• [Item position entries]:
........

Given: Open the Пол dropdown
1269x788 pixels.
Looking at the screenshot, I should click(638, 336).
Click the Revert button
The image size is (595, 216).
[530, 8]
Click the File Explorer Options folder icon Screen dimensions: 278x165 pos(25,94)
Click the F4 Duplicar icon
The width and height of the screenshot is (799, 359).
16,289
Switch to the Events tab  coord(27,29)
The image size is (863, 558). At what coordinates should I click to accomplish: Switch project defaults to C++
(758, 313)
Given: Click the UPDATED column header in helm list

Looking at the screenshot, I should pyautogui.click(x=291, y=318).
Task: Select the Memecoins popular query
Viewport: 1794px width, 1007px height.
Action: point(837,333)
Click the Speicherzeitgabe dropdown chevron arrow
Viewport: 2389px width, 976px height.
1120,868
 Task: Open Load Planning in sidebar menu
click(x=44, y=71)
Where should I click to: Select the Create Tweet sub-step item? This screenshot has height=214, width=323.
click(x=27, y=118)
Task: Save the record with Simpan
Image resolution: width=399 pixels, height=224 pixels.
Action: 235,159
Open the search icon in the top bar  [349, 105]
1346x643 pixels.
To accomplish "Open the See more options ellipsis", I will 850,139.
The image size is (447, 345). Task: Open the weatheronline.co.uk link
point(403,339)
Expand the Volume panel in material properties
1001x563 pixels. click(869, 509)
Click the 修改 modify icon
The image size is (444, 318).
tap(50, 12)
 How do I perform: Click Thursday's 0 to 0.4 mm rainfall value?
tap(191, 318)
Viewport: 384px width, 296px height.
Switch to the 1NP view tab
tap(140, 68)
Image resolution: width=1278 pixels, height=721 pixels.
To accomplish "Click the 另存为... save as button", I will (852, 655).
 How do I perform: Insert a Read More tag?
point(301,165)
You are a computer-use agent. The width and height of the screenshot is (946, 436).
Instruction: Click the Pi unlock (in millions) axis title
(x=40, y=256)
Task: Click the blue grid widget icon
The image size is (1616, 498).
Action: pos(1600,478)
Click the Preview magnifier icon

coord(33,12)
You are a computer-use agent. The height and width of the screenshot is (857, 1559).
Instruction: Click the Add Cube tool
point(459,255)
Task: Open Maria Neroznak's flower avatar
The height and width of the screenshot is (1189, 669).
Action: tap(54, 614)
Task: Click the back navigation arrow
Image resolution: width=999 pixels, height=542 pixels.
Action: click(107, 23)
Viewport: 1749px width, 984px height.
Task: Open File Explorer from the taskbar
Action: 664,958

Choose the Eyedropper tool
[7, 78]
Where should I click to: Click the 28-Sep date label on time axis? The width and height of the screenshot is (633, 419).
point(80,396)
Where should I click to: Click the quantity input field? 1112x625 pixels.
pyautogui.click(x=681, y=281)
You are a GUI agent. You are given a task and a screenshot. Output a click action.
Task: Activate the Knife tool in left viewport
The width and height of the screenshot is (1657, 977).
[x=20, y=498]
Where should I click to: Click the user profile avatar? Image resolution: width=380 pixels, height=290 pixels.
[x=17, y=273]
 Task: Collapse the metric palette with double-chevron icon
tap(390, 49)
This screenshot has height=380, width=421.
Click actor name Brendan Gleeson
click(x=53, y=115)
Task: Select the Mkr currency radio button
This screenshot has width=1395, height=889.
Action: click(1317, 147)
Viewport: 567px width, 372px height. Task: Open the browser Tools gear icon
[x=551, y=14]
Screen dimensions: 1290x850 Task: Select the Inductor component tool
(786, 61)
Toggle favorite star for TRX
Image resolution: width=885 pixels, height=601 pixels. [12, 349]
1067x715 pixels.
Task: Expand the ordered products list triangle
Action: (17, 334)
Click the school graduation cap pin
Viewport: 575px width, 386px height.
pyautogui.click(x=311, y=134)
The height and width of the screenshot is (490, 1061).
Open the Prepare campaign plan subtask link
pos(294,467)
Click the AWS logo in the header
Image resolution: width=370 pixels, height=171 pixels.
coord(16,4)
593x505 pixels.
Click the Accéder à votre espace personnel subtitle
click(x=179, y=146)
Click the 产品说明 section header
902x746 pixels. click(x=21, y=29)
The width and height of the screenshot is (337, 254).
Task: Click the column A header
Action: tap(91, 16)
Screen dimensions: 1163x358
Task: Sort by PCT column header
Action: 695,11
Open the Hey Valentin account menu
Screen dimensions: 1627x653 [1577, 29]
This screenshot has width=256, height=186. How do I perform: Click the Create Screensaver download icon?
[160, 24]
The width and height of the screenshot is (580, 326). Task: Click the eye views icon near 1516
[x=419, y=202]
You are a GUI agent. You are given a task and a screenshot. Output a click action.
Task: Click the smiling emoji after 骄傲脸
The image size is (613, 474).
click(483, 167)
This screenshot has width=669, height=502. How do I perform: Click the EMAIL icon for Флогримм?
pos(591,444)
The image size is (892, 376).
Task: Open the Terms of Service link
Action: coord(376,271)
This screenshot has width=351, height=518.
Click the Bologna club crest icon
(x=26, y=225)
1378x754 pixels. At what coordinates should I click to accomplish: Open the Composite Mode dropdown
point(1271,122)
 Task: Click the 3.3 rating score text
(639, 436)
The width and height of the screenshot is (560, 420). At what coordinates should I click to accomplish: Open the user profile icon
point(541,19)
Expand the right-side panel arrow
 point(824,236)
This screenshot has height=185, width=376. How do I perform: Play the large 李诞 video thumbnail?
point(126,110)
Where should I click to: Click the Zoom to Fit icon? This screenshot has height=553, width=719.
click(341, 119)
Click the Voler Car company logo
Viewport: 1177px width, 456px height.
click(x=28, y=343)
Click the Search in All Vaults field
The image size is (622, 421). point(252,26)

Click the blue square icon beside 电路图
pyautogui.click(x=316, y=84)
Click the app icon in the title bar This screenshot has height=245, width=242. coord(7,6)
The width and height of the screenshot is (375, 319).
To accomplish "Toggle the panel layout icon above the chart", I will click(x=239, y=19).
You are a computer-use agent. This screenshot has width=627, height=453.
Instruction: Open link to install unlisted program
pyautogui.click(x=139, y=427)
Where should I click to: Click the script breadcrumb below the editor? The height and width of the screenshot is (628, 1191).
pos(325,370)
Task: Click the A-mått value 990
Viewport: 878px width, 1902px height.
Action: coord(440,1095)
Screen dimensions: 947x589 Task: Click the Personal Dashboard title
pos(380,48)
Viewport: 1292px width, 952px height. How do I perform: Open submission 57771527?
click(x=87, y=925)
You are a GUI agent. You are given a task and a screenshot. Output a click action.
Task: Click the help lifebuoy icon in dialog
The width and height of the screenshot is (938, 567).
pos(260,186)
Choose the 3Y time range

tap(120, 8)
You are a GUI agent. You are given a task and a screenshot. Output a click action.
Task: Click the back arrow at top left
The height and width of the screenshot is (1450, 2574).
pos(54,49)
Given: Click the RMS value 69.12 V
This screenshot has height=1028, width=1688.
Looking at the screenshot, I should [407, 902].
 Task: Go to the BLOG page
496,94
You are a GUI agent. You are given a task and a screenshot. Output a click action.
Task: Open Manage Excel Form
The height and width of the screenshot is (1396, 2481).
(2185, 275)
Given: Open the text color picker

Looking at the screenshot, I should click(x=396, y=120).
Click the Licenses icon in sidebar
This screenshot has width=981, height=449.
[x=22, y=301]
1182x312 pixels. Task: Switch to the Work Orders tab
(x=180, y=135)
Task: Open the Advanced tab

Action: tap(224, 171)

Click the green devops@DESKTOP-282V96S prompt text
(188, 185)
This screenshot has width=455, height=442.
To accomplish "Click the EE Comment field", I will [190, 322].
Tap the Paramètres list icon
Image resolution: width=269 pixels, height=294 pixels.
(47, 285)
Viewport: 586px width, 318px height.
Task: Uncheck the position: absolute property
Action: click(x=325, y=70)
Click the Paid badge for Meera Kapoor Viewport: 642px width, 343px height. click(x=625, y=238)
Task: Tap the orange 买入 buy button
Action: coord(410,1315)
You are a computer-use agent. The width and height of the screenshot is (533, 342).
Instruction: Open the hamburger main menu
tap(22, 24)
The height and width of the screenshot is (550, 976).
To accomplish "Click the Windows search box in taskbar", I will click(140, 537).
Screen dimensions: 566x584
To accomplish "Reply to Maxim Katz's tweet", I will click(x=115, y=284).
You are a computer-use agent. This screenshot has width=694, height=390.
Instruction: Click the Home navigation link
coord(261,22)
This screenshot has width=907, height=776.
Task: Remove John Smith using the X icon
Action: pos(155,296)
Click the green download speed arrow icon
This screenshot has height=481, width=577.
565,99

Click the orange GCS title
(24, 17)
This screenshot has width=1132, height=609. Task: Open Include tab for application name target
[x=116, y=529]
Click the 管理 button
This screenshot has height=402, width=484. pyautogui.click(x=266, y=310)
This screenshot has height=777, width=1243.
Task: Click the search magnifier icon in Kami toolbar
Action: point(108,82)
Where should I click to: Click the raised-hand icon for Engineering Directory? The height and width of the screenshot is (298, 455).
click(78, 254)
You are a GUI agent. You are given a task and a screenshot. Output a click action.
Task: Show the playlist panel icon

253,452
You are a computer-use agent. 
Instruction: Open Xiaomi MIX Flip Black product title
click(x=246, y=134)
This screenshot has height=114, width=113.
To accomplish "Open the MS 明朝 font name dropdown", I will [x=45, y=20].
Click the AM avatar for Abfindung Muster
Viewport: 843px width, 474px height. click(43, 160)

........

• [WHAT YOU HAVE TO DO]: In the records, from the line with "Open the search" to the line with "point(301,165)", change "Volume" to "Surface" and write out only those lines, leaving everything else in them unchanged.

• [TASK RESULT]:
Open the search icon in the top bar  [349, 105]
1346x643 pixels.
To accomplish "Open the See more options ellipsis", I will 850,139.
The image size is (447, 345). Task: Open the weatheronline.co.uk link
point(403,339)
Expand the Surface panel in material properties
1001x563 pixels. click(869, 509)
Click the 修改 modify icon
The image size is (444, 318).
tap(50, 12)
 How do I perform: Click Thursday's 0 to 0.4 mm rainfall value?
tap(191, 318)
Viewport: 384px width, 296px height.
Switch to the 1NP view tab
tap(140, 68)
Image resolution: width=1278 pixels, height=721 pixels.
To accomplish "Click the 另存为... save as button", I will (852, 655).
 How do I perform: Insert a Read More tag?
point(301,165)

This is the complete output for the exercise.